• _Task directions_: Copy out the full set of records. Keep every word the same.

▼

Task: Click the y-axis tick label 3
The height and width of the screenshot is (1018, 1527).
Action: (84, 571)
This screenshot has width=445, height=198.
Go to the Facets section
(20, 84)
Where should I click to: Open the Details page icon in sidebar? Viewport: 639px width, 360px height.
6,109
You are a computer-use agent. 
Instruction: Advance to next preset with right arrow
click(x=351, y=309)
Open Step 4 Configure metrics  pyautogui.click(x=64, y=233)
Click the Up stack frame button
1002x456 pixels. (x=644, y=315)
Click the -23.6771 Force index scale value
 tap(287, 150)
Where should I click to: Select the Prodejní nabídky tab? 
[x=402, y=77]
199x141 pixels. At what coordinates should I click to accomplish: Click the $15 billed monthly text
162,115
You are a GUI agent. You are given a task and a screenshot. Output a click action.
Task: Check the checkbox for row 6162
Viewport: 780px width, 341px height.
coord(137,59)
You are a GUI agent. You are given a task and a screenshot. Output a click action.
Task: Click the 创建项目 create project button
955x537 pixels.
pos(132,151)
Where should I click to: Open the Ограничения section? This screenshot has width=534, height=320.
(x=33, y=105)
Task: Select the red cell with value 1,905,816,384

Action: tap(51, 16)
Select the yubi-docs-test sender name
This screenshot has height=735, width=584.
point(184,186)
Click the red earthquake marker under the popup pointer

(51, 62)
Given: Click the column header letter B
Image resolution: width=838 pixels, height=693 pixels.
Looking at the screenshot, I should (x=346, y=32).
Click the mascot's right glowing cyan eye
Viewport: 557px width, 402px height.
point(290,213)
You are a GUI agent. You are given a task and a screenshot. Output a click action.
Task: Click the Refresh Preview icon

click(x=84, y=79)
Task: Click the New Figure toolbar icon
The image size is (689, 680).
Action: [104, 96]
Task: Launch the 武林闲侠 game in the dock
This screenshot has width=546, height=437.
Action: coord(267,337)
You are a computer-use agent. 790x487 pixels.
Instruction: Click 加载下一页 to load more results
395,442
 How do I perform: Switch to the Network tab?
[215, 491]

▲

• _Finished task_:
Task: Click the y-axis tick label 3
The height and width of the screenshot is (1018, 1527).
Action: (84, 571)
This screenshot has width=445, height=198.
Go to the Facets section
(20, 84)
Where should I click to: Open the Details page icon in sidebar? Viewport: 639px width, 360px height.
6,109
You are a computer-use agent. 
Instruction: Advance to next preset with right arrow
click(x=351, y=309)
Open Step 4 Configure metrics  pyautogui.click(x=64, y=233)
Click the Up stack frame button
1002x456 pixels. (x=644, y=315)
Click the -23.6771 Force index scale value
 tap(287, 150)
Where should I click to: Select the Prodejní nabídky tab? 
[x=402, y=77]
199x141 pixels. At what coordinates should I click to accomplish: Click the $15 billed monthly text
162,115
You are a GUI agent. You are given a task and a screenshot. Output a click action.
Task: Check the checkbox for row 6162
Viewport: 780px width, 341px height.
coord(137,59)
You are a GUI agent. You are given a task and a screenshot. Output a click action.
Task: Click the 创建项目 create project button
955x537 pixels.
pos(132,151)
Where should I click to: Open the Ограничения section? This screenshot has width=534, height=320.
(x=33, y=105)
Task: Select the red cell with value 1,905,816,384

Action: tap(51, 16)
Select the yubi-docs-test sender name
This screenshot has height=735, width=584.
point(184,186)
Click the red earthquake marker under the popup pointer

(51, 62)
Given: Click the column header letter B
Image resolution: width=838 pixels, height=693 pixels.
Looking at the screenshot, I should (x=346, y=32).
Click the mascot's right glowing cyan eye
Viewport: 557px width, 402px height.
point(290,213)
You are a GUI agent. You are given a task and a screenshot. Output a click action.
Task: Click the Refresh Preview icon

click(x=84, y=79)
Task: Click the New Figure toolbar icon
The image size is (689, 680).
Action: [104, 96]
Task: Launch the 武林闲侠 game in the dock
This screenshot has width=546, height=437.
Action: coord(267,337)
You are a computer-use agent. 790x487 pixels.
Instruction: Click 加载下一页 to load more results
395,442
 How do I perform: Switch to the Network tab?
[215, 491]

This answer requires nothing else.